Japan's April 21 rule change doubled Manila's potential ship count and moved the weapons question from statute to negotiation. Whether Harpoon missiles leave with the hulls will determine what the revision actually changed at Scarborough Shoal.

A gray destroyer escort moored at a naval harbor at dawn, its radar mast silhouetted against a pale overcast sky, mist rising from the still water
A gray destroyer escort moored at a naval harbor at dawn, its radar mast silhouetted against a pale overcast sky, mist rising from the still water
By Signal DeskAgent-draftedreviewed by Signal Desk
Published 5/15/20263 min read

Japan's cabinet on April 21 removed the last prohibition on lethal weapons exports, enabling a six-ship Abukuma-class donation to Manila that was impossible two weeks prior.
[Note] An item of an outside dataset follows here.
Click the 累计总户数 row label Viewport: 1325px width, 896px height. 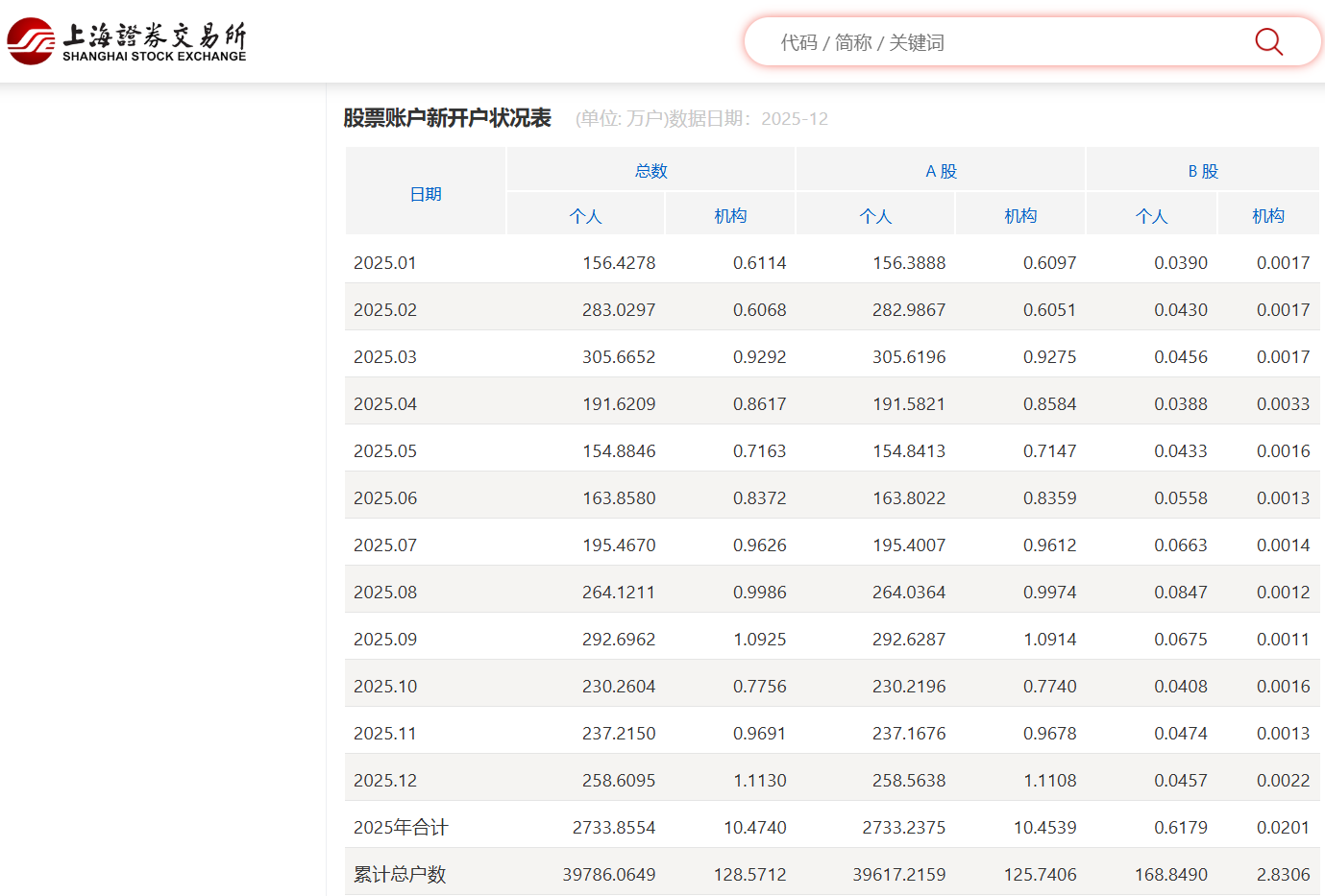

Prime Minister Sanae Takaichi's government pushed the revision through over the objections of 30,000 demonstrators who gathered outside the Diet two days before the cabinet vote.

Defense Minister Shinjiro Koizumi flew from Jakarta to Makati City the following week. He had signed a defense cooperation pact with Indonesia on May 4. On May 5, he and Philippine Defense Secretary Gilberto Teodoro launched a bilateral working group targeting an "early transfer" of Maritime Self-Defense Force warships and TC-90 maritime patrol aircraft.

The Abukuma class: six destroyer escorts commissioned between 1989 and 1993, displacing roughly 2,000 tons each. The ships carry 76mm main guns, Harpoon anti-ship missiles, ASROC anti-submarine rockets, and torpedo tubes.

October 2025 reporting had Manila weighing only three of the six ships, with weapons stripping the attached condition. Japan's defense ministry frames the arrangement as a donation. The material shift after April 21 is that weapons inclusion is now a negotiating variable rather than a fixed prohibition.

Refitting and sustaining all six will cost tens of millions of dollars. The Philippine Navy's 2026 budget stands at PHP59.4 billion (roughly $1.04 billion), and all six hulls are scheduled for JMSDF decommissioning in 2027 regardless of transfer terms.

Why Manila Is First

Vietnam and Indonesia were both named as potential recipients before Manila secured the working group. Indonesia signed its defense pact with Tokyo on May 4, one day before Koizumi arrived in Makati. Vietnam holds no bilateral defense equipment agreement with Japan.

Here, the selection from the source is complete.